ファナックは、工作機械用の数値制御(NC)装置や産業用ロボットなどの世界トップ企業だ。アジアにおける設備投資需要の急拡大により、同社の業績は絶好調。昨年度の売上高は4462億円、営業利益は1898億円で利益率は43%。自己資本比率はじつに87.9%に上る。富士通のNC部門を分離独立してできたファナックだが、時価総額はすでに富士通の3倍以上である。

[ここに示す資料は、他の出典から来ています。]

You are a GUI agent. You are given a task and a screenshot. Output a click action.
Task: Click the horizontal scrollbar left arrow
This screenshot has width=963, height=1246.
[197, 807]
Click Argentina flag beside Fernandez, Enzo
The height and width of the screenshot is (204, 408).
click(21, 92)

この成長を率いたのが、稲葉清右衛門・名誉会長だ。86歳と高齢ながら、今もカリスマとして君臨する。マスコミ取材はほとんど受けず、そのメッセージが伝わる機会は少ない。「東洋では皇帝の色」といわれる黄色を好み、富士山麓には黄色い工場群が立ち並ぶ。
今年4月、ファナックは通期決算のアナリスト説明会も中止した。「震災後のこんな時期なので、なるべく簡素にしたい」(同社)というのが中止の理由だが、「今後も説明会を継続するかどうかは未定」と、好業績を背景に強気姿勢だ。
こうした株主対応に対して東証は「(東証の適時開示情報伝達システムである)TDnetで適時開示をしている限り、規定上の問題はない」と言う。だが、はたして上場企業としてふさわしい対応なのかどうか。今後、社内外からの不満が高まる可能性もある。